I will be giving my only daughter (Jordan) away in marriage in a few weeks. We are so happy for them and it does my heart good to see her beautiful smile of anticipation for the wedding. Jordan lost her brother and grandmother 6 weeks apart about this time last year. In her deep grief I remember her saying she didn’t care about an engagement anymore and gave up hope on the idea of marriage all together. Many of the people she wanted most to attend a wedding were now gone and the thought of having a celebration without them caused her to abandon her dreams of getting married. Late last spring we took Jordan and her boyfriend Jordan (we call him Jordan squared) to a movie and coffee afterwards. We were all hurting over the losses in our family that father’s day and spoke of our loved ones over comfort food and mocha lattes. We talked late into the night, hugged and said goodbye, got into our cars and headed for home. Not long into the drive we received a picture text from Jordan “squared” of a ring with a rock. He said, “Maybe next time I can get away long enough to talk to you guys about this.” Stacey gasped and texted back, “I just peed my pants!” That night and that text shined a faint beam of light into a dark time in all our lives. Now it was on, how and when the proposal would go down would run into mid summer, she had no idea what was coming. Unbeknownst to him he chose to propose at the very place I asked my wife to marry me.

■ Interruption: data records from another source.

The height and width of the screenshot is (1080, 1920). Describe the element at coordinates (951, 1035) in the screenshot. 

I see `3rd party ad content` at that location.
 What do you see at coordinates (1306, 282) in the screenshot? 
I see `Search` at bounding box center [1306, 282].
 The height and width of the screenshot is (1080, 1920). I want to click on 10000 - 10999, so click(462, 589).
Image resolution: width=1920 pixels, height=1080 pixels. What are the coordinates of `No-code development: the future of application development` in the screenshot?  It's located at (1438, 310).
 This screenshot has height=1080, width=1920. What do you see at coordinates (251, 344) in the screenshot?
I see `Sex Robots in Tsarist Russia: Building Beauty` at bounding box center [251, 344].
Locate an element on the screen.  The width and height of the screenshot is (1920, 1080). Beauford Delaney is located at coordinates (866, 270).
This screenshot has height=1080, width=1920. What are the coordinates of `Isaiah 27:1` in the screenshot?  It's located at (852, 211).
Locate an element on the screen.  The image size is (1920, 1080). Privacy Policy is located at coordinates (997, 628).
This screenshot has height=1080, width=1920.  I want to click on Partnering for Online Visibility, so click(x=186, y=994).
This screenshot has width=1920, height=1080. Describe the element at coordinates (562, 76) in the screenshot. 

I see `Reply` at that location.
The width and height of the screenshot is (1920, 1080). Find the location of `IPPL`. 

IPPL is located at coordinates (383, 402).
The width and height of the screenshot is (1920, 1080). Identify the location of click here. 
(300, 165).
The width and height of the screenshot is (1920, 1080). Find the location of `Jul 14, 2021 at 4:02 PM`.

I was in my time of mourning and I had a long way to go before I healed enough to exchange my tears for laughter. I wondered if it would ever, or could ever take place, sadness dominated me so much that I was concerned about being happy on her big day. I have struggled with weddings since my son died; mainly because all of those hopes and dreams for my son died with him. I truly wanted to be happy but happiness was evasive. Walking into the pain has helped prepare me for Jordan’s wedding, here’s how.
Hit pause for a moment and let me tell you of 3 weddings that I have observed since that night in the coffee shop. Each one has helped me heal and move me a few steps closer from sadness to gladness.
The first wedding I saw were total strangers. I observed a group of young people in a wedding party in a photo shoot. They were in the downtown area where we had coffee some days before, they were full of life and smiles. It hit me at that moment that Jacob would never experience that for himself or with his friends. It was raw, it hurt to watch people be happy when I was so sad.
The second wedding came later that fall overlooking beautiful Lake Michigan. The couple was around 20 years old and bursting with love for each other. As they recited their vows I was struck by the phrase, “In good times and in bad times” and what that actually meant to me that afternoon. How can you know at 20 what that really means? Now, at 46 I realize the depth of love needed to grieve together in the most difficult seasons of life. We left for the reception and ate with friends but it was more than I could endure. I had to leave when the music and dancing started, sorrow was dominating my heart and I could not be happy even though I was happy for the newly weds.
The third wedding took place last December. Our nephew got married and I was still sad but the sadness was diminishing, although I did have to step away two or three times. I made it through the whole ceremony and reception with less difficulty. I had now witnessed the wedding of strangers, of friends and of family. I was working through the pain and my season of grief, I was healing and being prepared for my time of joy and dancing with my sweet baby girl.
Hit play again now. What I wanted least at my daughter’s wedding is the predominant feeling of sadness to overrule the joy that should be there on the occasion. I am ready to laugh, I am ready to dance. Am I sad? Yes, I am still sad but the sadness has diminished with time and time has granted me some happiness. “For everything there is a season, and a time for every matter under heaven..there is a time to weep, and a time to laugh; a time to mourn and a time to dance.” (Ecclesiastes 3:1, 4 ESV)
Ten months of preparation for the big event has past and the final details are now being finished. It began with the engagement, all the special considerations for the bride and groom are done. The guests can expect a beautiful ceremony, a wonderful meal and plenty of joyful faces. I expect to cry. Some tears will be from the lingering sadness of absent loved ones, this will never go away in this life and I wouldn’t want them to dry up. But I also expect tears of happiness and hope shed for my daughter and our new son-in-law.
Daughters are treasures! I lost a son, but now I am gaining a wonderful son-in law. As time goes ahead the seasons of life will change again and I hope to have grandchildren. I actually have not wanted that role or title at all, mostly because I am hesitant to love that deep again because the deeper you love the harder you grieve. But as my wife has said, “It is better to have loved deep than to never have loved.”
So, it’s been a little over a year since we lost mom and Jake. My time to mourn is getting farther behind and my time to dance is just around the corner. How did I get to this point? Jesus carried me the whole way. “Surely he has borne our griefs and carried our sorrows” (Isaiah 53:4) He invited me saying, “Come to me, all who labor and are heavy laden, and I will give you rest. Take my yoke upon you, and learn from me, for I am gentle and lowly in heart, and you will find rest for your souls. For my yoke is easy; and my burden is light.” (Matthew 11:28-30 ESV) Death and sin have been defeated, Jesus has carried my sorrow and grief and I have found rest for my soul. It is now time for me to dance!